Deaf Art Community: Ruang Aspirasi Bagi Dunia Tanpa Suara

Ada Apa dengan Demokrasi Saat Ini?
Demokrasi adalah bentuk pemerintahan di mana semua warga negaranya memiliki hak setara dalam pengambilan keputusan yang dapat mengubah hidupnya masing-masing. Demokrasi mengizinkan warga negara berpartisipasi—baik secara langsung atau melalui perwakilan (Wikipedia). Didasarkan pada konsep dari dua akar katanya sendiri – demo dan cracy, demos artinya warga atau warganegara, dan cracy (dari kata Latin kratos) adalah kekuasaan/kedaulatan untuk mengatur atau memberlakukan (aturan-aturan).
Demokrasi di Indonesia saat ini sedang beradaptasi dengan ‘ekologi’ zaman. Optimisme bahwa janji demokrasi tidak pernah lepas dari mimpinya mengejar kebebasan dan keadilan adalah bagian dari harapan orang-orang yang melakukan kerja agar demokrasi itu bekerja untuk warga. Problem sistemik pertama di jantung demokrasi adalah masyarakat tidak cukup terlibat karena selalu berada di “pinggiran”. Masyarakat enggan terlibat dalam politik atau bahkan tidak terlibat karena tidak mempunyai sumber daya yang dibutuhkan. Masalah utama dalam demokrasi tidak bisa dipecahkan tanpa keberadaan warga. Demokrasi harus merespon lingkungan sekitar yang terus-menerus berubah di satu pihak, dan terhadap kesulitan yang tampaknya tak pernah berakhir di pihak lain. Pada kenyataannya problem-problem demokrasi akan muncul terus-menerus karena berakar pada kondisi manusia.
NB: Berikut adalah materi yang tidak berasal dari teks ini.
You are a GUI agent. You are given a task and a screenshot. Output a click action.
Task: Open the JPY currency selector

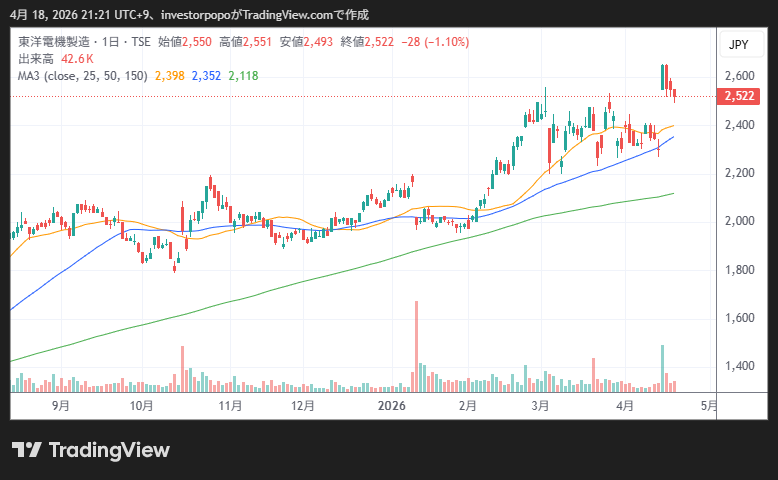pos(738,45)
Demokrasi Adalah Tentang Transformasi, Bukan Sekadar Transaksi
Pekerjaan yang dilakukan warga bersama warga lainnya, pada intinya adalah pekerjaan untuk menciptakan hal-hal dasar untuk menyelesaikan berbagai masalah. Dalam buku Ekologi Demokrasi diterbitkan oleh PARA Syndicate secara online, kerja bersama ‘orang-orang hebat’ dalam memecahkan masalah lokal di lingkungan dan komunitas berarti simpul energi baru demokrasi menghidupkan tindakan warga. Politik retorika ‘elite’ harus ditarik membumi menjadi politik kerja ‘warga’ dengan pelibatan kepedulian setiap orang. Benarkah?
Ketika tiba saatnya merealisasikan mimpi untuk negeri, visi-visi besar dan seluruh gagasan pembaruan yang mencakup segala hal tampaknya tidaklah sekredibel proyek-proyek kecil di mana masyarakat mengambil tanggungjawab, memutuskan apa yang harus dilakukan, dan melakukan sendiri banyak pekerjaan. Pesan sederhana namun menggugat. 
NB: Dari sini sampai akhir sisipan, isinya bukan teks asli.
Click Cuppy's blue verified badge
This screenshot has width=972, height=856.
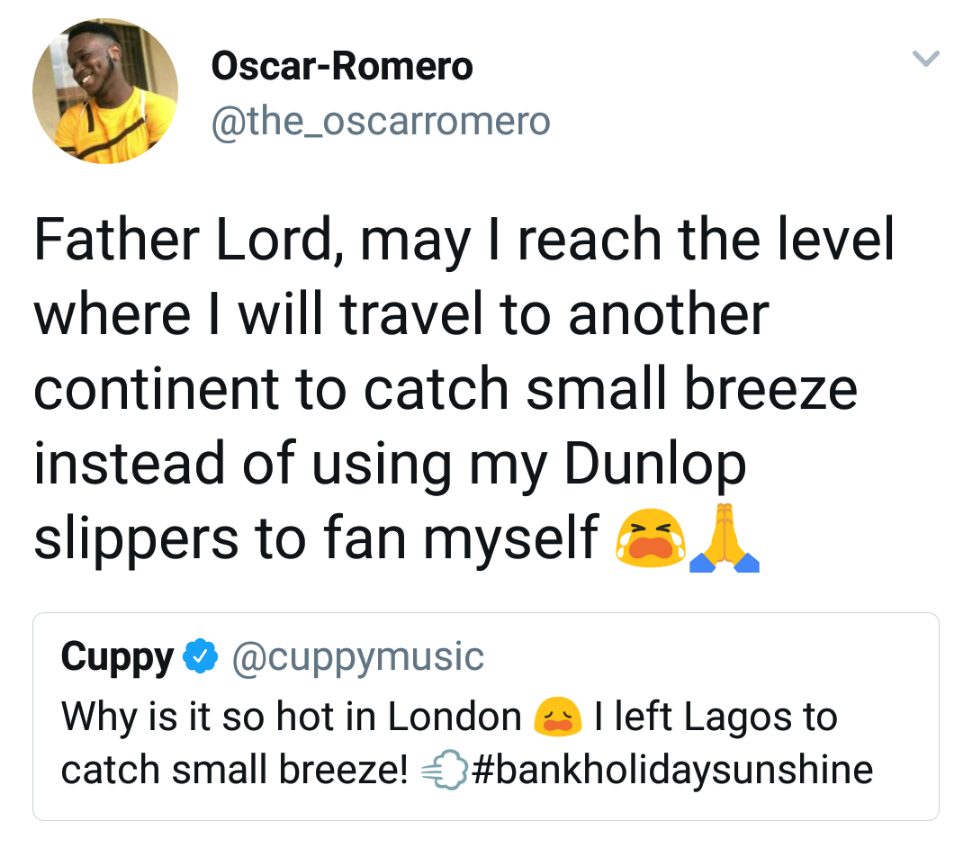pyautogui.click(x=203, y=657)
Seni jadi Media Aspirasi dan Advokasi Tuna Rungu
Naluri demokrasi ada jika kita merasa utuh hanya melalui kerja sama yang berdampak bagi sekitar kita. Kata Margaret Mead, jangan pernah meragukan bahwa sekelompok kecil warga yang berkomitmen dapat mengubah dunia. 
Kita memiliki naluri demokrasi karena kita memilikinaluri keutuhan; kita merasa utuh hanya melaluihubungan timbal balik,-Mary Parker Follet
Kelompok kaum tanpa suara membangun komitmen untuk punya naluri demokrasi melalui seni. Semua orang berhak untuk saling berinteraksi, berkomunikasi, dan mendapat informasi. Seni dapat mengangkat derajat teman-teman tuli yang selama ini sering mengalami diskriminasi dalam berbagai bidang (pendidikan, lapangan kerja, transportasi umum, dll) yang berimbas pada tertutup dan hilangnya kesempatan untuk beraktualisasi dan menunjukkan peran dalam masyarakat.
DAC menjadi wadah tuna rungu membangun semangat demokrasi
Source:di sini
Deaf Art Community (DAC), sebuah komunitas seni tuli dengan semangat inklusi. DAC dibentuk sebagai suatu wadah untuk berkumpul dan berinteraksi dengan menggunakan metode bahasa isyarat, sehingga ‘dunia tanpa suara’ kerja bersama untuk mencapai tujuan bersama, yaitu hilangnya batas komunikasi. Ketika sarana komunikasi universal tidak dapat diakses secara setara oleh mereka, beragam cara dilakukan dalam DAC. Ini menjadi komunitas yang bisa menjadi tempat bagi tuli untuk saling belajar, berkreasi, berkarya dengan semangat demokrasi.
Jika sebelumnya para tuna rungu seolah terpinggirkan, maka dengan adanya seni yang menjadi media aspirasi, DAC mampu menumbuhkan kepercayaan diri bahwa kita mampu memberikan manfaat dalam menyelesaikan permasalahan.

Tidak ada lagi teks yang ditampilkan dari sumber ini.